Monday, 10 September 2012

Aestheto-Vegetarianism & South African Labour militancy.

"Boss, we quit- the celery is too low'.
   From Time immemorial, this has been the cri de couer of South African Labour. 
   The question Prof. Honeytits Obwaweyo-Golem addresses, in her magisterial 'Aestheto-Vegetarianism & South African Labour militancy' (O.U.P. 2012),  is why complaints about under-bred celery- as opposed to plebeian asparagus or Grammar School Oik truffles- have so vitiated class relationships in the Republic of South Africa.

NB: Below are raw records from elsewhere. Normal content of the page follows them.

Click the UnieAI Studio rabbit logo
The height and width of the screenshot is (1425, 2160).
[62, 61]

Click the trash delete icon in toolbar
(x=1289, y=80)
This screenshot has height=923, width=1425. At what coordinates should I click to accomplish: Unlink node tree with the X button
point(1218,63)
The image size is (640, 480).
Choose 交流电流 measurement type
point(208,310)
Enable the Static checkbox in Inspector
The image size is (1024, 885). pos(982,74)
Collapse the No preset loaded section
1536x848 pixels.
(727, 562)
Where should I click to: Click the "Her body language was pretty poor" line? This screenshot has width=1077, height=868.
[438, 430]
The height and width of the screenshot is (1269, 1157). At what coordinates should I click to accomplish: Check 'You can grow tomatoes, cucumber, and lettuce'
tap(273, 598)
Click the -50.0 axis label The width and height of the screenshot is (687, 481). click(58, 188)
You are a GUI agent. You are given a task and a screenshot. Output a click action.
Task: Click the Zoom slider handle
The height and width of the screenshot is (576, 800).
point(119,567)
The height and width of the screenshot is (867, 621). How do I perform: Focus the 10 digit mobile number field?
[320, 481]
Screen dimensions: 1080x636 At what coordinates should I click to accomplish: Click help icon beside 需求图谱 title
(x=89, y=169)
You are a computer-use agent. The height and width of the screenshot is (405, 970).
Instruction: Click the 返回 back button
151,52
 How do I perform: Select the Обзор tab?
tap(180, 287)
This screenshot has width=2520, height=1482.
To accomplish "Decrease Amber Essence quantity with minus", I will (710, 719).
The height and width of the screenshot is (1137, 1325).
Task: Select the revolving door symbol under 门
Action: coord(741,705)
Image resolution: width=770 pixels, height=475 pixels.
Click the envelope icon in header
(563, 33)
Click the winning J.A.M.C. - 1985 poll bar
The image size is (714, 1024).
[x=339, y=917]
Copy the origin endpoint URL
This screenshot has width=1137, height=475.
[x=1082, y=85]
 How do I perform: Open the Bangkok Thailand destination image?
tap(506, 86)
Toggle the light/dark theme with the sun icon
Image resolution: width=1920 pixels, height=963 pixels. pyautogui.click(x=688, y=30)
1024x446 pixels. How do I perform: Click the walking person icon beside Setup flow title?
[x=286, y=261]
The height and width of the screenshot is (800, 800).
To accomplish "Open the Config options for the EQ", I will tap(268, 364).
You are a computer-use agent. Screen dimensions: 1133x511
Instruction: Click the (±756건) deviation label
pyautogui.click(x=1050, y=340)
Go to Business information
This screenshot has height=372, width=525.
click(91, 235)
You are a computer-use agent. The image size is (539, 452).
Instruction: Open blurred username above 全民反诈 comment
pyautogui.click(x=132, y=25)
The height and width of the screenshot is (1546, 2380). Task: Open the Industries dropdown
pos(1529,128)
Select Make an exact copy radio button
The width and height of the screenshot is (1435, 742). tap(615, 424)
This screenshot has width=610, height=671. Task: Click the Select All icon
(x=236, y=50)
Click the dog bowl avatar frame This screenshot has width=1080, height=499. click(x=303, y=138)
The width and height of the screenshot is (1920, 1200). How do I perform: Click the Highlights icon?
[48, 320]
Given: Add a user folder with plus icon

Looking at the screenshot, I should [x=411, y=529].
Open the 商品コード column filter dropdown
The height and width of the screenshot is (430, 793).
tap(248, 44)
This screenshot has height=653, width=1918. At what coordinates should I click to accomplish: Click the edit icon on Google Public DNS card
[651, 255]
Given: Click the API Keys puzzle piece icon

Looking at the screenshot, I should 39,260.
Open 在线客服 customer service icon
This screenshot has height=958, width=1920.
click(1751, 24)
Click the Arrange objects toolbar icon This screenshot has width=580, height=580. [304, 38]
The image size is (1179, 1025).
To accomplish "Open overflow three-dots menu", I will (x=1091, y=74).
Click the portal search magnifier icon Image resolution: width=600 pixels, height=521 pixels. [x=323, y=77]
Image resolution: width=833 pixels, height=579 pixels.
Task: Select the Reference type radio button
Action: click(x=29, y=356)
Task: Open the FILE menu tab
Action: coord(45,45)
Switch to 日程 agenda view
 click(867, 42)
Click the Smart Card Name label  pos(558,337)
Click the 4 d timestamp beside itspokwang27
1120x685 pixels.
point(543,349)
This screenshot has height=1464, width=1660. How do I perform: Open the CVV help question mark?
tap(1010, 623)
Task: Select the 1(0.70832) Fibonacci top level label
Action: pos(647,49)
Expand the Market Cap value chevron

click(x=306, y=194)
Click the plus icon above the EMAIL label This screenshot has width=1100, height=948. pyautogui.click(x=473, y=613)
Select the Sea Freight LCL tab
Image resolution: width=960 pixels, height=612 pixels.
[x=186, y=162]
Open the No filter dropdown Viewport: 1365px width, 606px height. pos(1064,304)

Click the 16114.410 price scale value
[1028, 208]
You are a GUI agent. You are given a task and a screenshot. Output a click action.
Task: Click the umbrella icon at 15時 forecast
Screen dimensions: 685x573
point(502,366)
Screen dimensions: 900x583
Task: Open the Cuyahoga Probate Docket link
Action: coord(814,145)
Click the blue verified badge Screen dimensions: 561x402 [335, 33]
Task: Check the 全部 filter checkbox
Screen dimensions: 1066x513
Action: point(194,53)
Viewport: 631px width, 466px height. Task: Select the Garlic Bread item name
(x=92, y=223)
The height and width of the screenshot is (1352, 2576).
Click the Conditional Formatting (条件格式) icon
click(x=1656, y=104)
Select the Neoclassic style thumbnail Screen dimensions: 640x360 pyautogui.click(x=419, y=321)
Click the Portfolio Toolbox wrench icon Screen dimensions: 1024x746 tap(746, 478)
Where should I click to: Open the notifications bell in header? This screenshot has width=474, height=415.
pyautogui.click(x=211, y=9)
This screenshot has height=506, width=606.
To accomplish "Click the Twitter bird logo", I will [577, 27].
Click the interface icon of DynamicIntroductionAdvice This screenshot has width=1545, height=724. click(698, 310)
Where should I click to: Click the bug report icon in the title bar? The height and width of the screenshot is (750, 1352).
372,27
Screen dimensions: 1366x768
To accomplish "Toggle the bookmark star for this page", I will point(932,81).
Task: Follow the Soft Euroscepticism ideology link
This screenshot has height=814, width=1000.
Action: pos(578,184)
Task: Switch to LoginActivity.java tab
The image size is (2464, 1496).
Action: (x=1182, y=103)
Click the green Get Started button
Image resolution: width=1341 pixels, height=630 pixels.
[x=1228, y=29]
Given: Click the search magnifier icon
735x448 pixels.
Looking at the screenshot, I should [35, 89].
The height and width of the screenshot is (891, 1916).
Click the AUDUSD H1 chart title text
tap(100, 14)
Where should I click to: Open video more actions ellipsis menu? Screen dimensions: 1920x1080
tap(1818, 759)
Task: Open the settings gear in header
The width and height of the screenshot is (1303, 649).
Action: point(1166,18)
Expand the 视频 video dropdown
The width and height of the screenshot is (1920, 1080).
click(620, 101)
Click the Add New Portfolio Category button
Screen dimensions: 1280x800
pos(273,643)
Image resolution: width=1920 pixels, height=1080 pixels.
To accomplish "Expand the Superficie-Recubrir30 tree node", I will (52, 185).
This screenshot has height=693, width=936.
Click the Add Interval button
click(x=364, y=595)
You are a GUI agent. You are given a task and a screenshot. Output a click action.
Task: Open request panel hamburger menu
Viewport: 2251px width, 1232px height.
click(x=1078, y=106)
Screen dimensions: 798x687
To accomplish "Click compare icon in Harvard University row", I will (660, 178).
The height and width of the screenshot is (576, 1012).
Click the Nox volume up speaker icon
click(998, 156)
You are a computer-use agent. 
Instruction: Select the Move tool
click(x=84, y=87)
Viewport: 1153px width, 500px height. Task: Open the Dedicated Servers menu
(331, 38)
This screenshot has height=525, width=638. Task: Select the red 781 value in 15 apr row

 Contrary to expectations, she places the blame not at the door of Mahatma Gandhi- who, as Kathryn Tidrick points out,  followed Tolstoy in romanticizing the soteriological properties of peasant stock celery- but on Nelson Mandela's nuanced response to Walter Sisulu's cryptics with reference to 'proleto-celerification' as the correct, dialectically materialist, problematization of the post- Nongqawuse Xhosa Nobility.
 In the context of the current upsurge of Labour militancy in the Johannesberg area, Prof. Obawayeo Golem's book will be welcomed by all not utterly indifferent to the Industrial Relations aspect of Aestheto-Vegetarian ideology as, if not its chef d'oeuvre then, at any rate, a salutary coup de pouce or nudge in the right direction.